Net income for the period ended Sept. 30 was $377.7 million, or $1.08 per diluted share, compared with $385.5 million, $1.11, in the same period last year.

Revenue climbed to $5.15 billion compared with $4.94 billion a year earlier.



Paccar Parts revenues hit a record $1.26 billion, up 24% compared with a year earlier, and pretax income in the segment also set a record at $280.8 million. The company’s financial services pretax income set a record at $120.1 million.

Total truck revenue in the quarter dropped to $3.4 billion compared with $3.5 billion a year earlier, led by $3 billion generated in the U.S. and Canada.

The global company delivered 32,800 new trucks in the quarter, with 10,000 still offline, and 17,200 of the deliveries were in the U.S. and Canada, down from 20,700 a year earlier. The deliveries should increase globally into the low 40,000s in the fourth quarter depending on the supply of materials, the company noted.

Bellevue, Wash.-based Paccar reported U.S. and Canada Class 8 truck industry retail sales are estimated to be in a range of 230,000-250,000 trucks for 2021, and 250,000-290,000 vehicles in 2022 — assuming there are improvements in the supply chain.

The company noted its Peterbilt Motors Co. and Kenworth Truck Co. brands combined achieved a 29.6% U.S. and Canada market share through September.

“The economies and freight markets continue to be robust in all of Paccar’s geographic markets,” Paccar CEO Preston Feight said during the Oct. 26 earnings call.

Paccar is having a tremendous year of new product introductions, and demand for the new Kenworth, Peterbilt and DAF [its European brand] trucks is excellent, he added.


A Paccar tractor is equipped with self-driving technology to haul FedEx loads between Dallas and Houston. (Aurora Innovation Inc.)

“Although build is still expected to be limited by semiconductor supply in the fourth quarter, the good news is we are starting to see improvements in the supply chain,” Feight said.

He said Paccar has seven battery-electric vehicle models available and orders in hand for several hundred, and 90 already operating at customers, including fuel cell or battery-electric models.

Among other company highlights in the quarter were:

  • Peterbilt and Kenworth began production of their new medium-duty trucks in the third quarter.

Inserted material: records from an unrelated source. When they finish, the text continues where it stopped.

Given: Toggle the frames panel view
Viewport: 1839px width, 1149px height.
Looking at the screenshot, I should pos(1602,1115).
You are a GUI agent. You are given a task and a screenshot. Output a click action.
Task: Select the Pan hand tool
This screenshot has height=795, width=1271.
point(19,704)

Feight called the launches of new trucks the best in the company’s history.
  • Asked during the earnings call about what Paccar is experiencing with its autonomous truck development program, Feight said there eventually will be autonomous vehicles across all platforms and brands.
  • He expects Paccar trucks will offer a choice of various technology companies’ versions of autonomous driver software. A truck maker needs a good dealer network, connected services and the ability to repair the truck, he said. Autonomous vehicles “are a great opportunity for Paccar to grow.”
  • Paccar’s initial autonomous-enabled trucks configured with the Aurora Driver are hauling FedEx loads between Dallas and Houston, a 500-mile round trip along the I-45 corridor. The trucks operate autonomously, with a backup driver for additional safety.

Paccar Chief Financial Officer Harrie Schippers said research and development expenses in 2021 will be $320 million to $330 million. That is expected to increase to $350 million to $400 million in 2022 “to support clean diesel, zero emissions, autonomous and connected truck programs.”